[Start of section]

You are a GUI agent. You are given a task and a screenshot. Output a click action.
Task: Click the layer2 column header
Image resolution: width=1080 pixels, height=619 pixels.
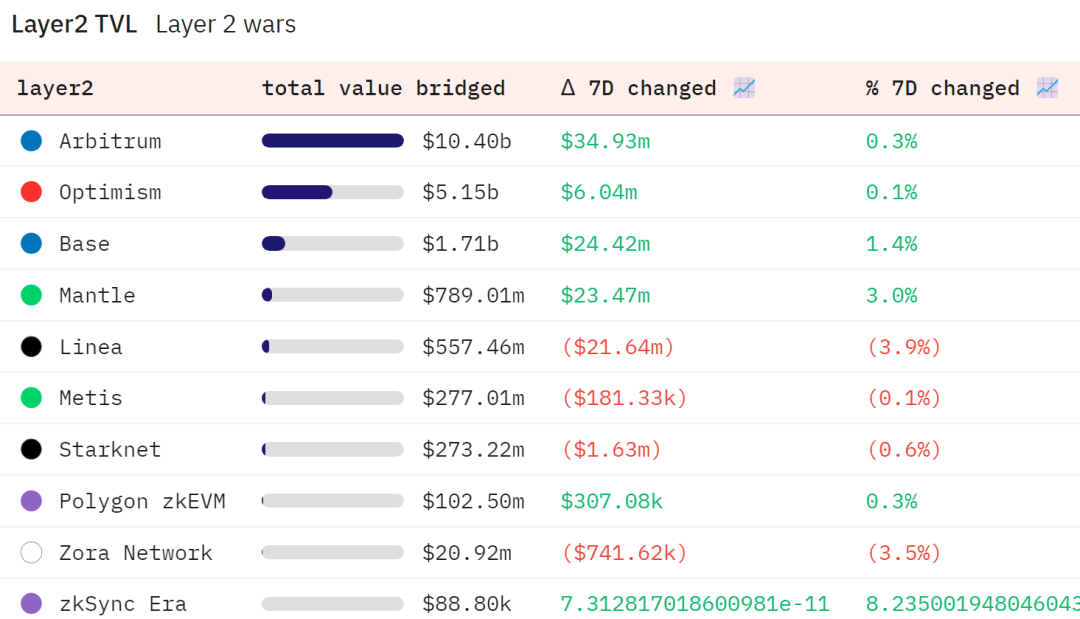tap(55, 88)
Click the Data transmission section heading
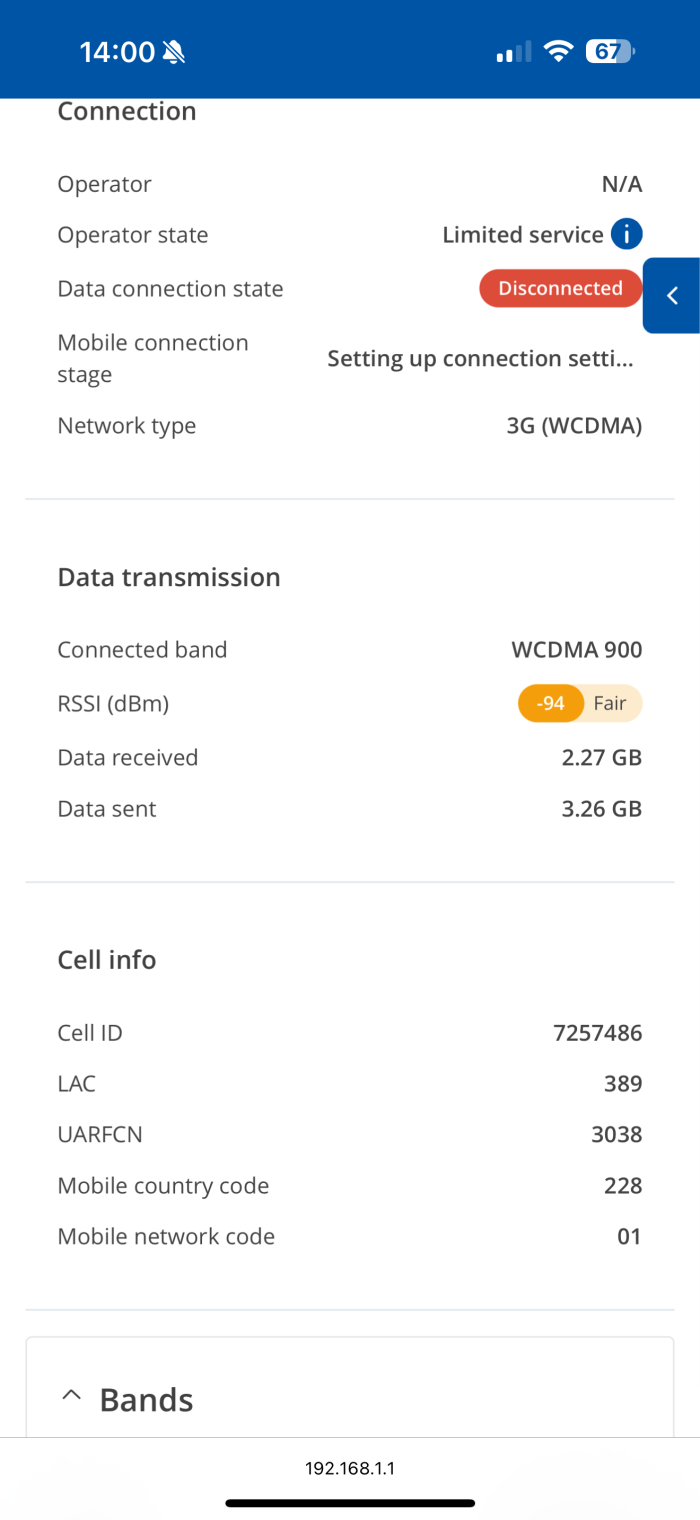This screenshot has width=700, height=1520. 169,577
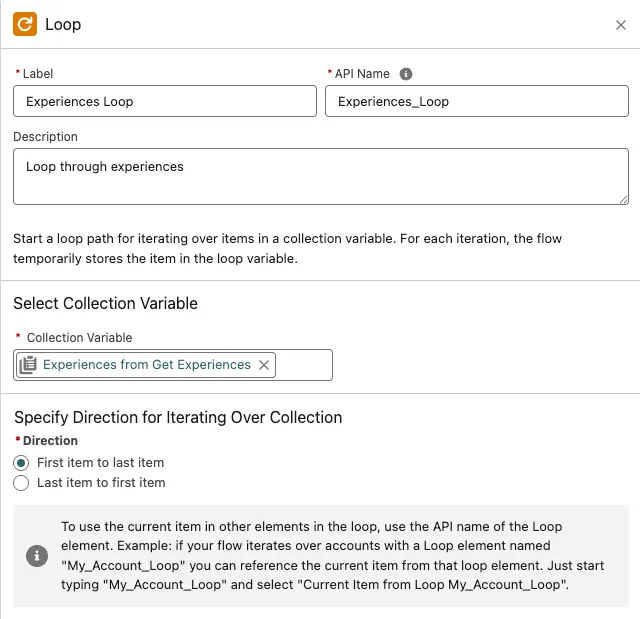Viewport: 640px width, 619px height.
Task: Open the Collection Variable combobox
Action: [303, 365]
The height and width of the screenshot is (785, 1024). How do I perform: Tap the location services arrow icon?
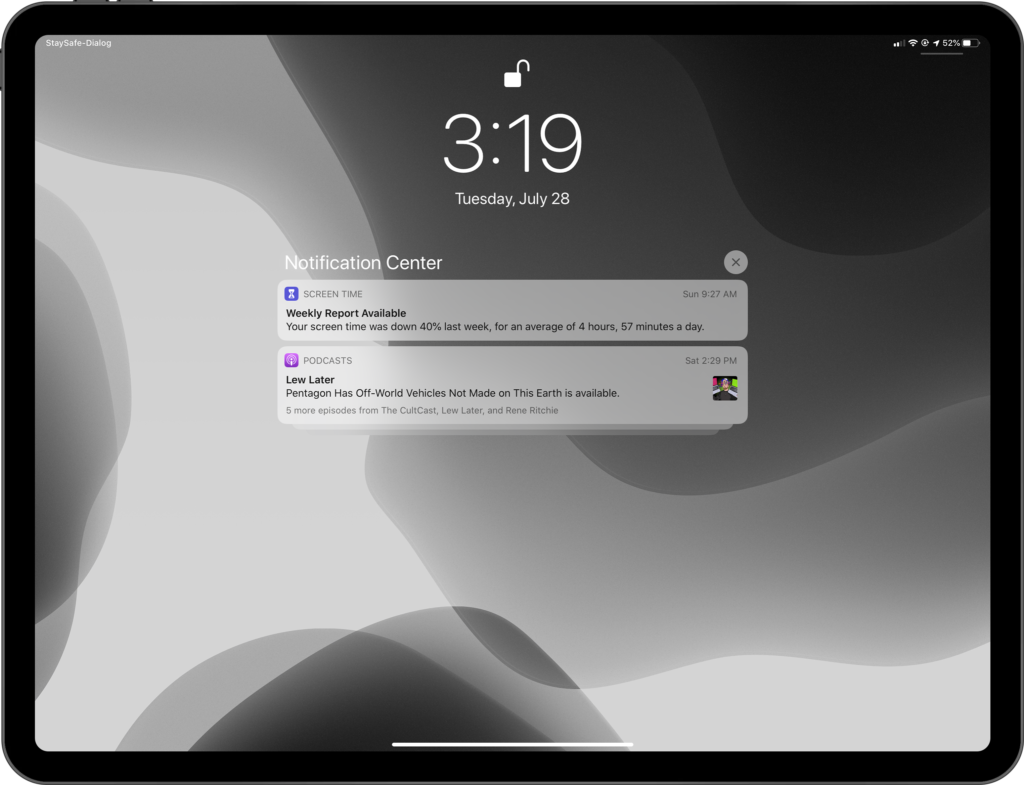(936, 44)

[End of section]

What needs to be done:
Each entry above must be restated word for word; the pictures stay out of the copy.

Solution to the exercise:
You are a GUI agent. You are given a task and a screenshot. Output a click action.
Task: Click the layer2 column header
Image resolution: width=1080 pixels, height=619 pixels.
tap(55, 88)
Click the Data transmission section heading
This screenshot has width=700, height=1520. 169,577
Viewport: 640px width, 619px height.
Task: Open the Collection Variable combobox
Action: [303, 365]
The height and width of the screenshot is (785, 1024). How do I perform: Tap the location services arrow icon?
(936, 44)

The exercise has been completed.